Isinya, ke-75 dinonaktifkan. Mereka resmi tidak lagi bekerja sejak 7 Mei 2021.
Perlawanan dilakukan, berbagai pihak mengeluarkan pendapatnya. Ada yang menuduh rekayasa politik di balik keputusan ini. Ada juga yang menyarankan agar kasus ini sebaiknya disikapi bijak.
Jangan sampai terjadi polarisasi di masyarakat. Bangsa ini masih harus berjibaku dengan masalah besar. Kondisi Covid-19 dan segala turunannya yang belum juga usai.
Polarisasi dukungan terhadap KPK bukan yang pertama. Tentunya kita mengingat kasus Cicak vs Buaya yang melegenda. Melibatkan dua institusi penegak hukum besar di Indonesia. KPK vs Polri.
Bukan hanya sekali, bahkan sampai tiga kali. Bagi yang sudah mulai lupa dengan kasus ini, marilah kita ulik bersama. Mengambil hikmah dari kejadian tersebut.

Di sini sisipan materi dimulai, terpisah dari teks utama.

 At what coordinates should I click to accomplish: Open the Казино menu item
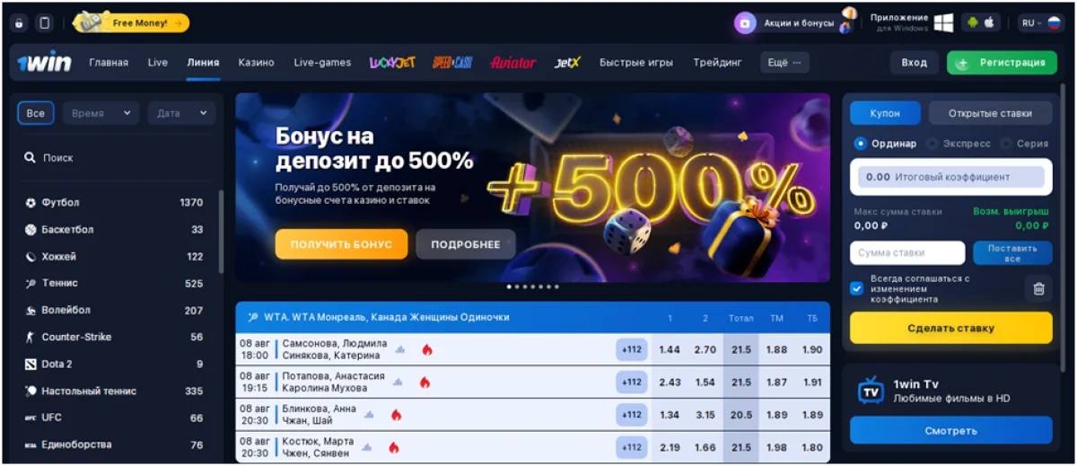256,63
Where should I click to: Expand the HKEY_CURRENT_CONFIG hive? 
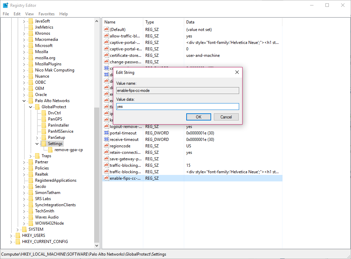pos(11,242)
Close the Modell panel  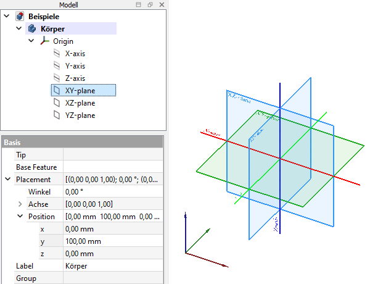(161, 5)

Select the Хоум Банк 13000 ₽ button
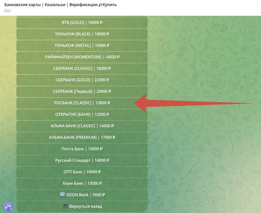[x=82, y=183]
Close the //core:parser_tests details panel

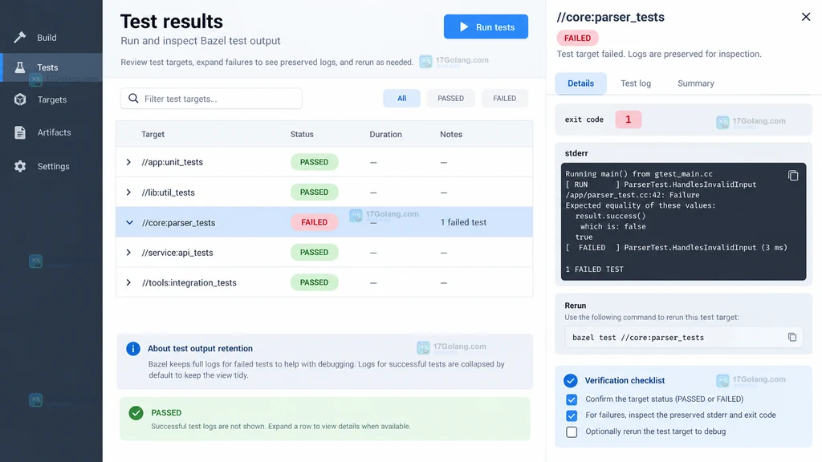coord(806,17)
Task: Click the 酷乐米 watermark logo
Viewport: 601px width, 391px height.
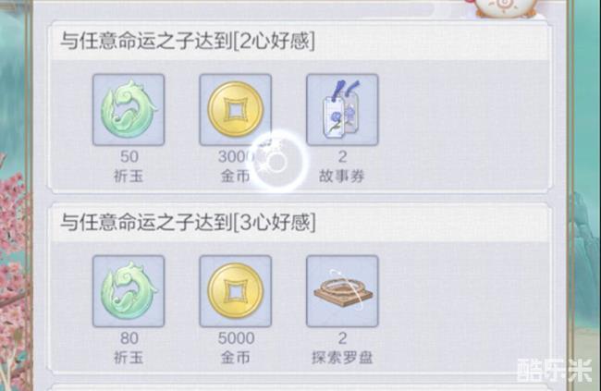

Semoga tidak akan pernah terulang lagi.
Cicak vs Buaya Jilid I
Terjadi pada Juli 2009. Berawal dari isi penyadapan KPK terhadap Kabareskrim Mabes Polri. Kala itu, Komjen Susno Duadji dituduh terlibat pencairan dana Budi Sampoerna di kasus Bank Century.

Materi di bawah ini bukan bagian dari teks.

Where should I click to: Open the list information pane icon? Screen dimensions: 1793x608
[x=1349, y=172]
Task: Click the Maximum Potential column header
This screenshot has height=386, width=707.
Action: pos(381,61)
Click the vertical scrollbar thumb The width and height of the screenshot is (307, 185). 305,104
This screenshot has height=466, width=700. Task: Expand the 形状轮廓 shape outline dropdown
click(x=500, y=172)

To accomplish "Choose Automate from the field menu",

Adalah Susno yang pertama kali menelurkan istilah Cicak vs Buaya. Ia menganalogikan KPK sebagai cicak kecil dan Polri sebagai buaya.
Sebelumnya sudah ada sejumlah kasus yang mencuat. Penembakan Nasruddin Zulkarnaen sepulang dari lapangan golf Modern. Ketua KPK saat itu, Antashari Azhar dijadikan tersangka. Konon kisah asmara dengan seorang caddy menjadi penyebabnya.
Dari balik jeruji, Antasari memberi pernyataan bahwa pimpinan KPK menerima suap 6,7 miliar dari Anggoro Widjojo. Anggoro dijadikan tersangka dalam kasus suap yang melibatkan Departemen Kehutanan.
Puncaknya terjadi ketika Bareskrim Polri menahan dua Wakil Ketua KPK, Bibit Riyanto dan Chandra Hamzah. Aktivis anti korupsi langsung bergerak. Bereaksi keras atas tindakan Bareskrim.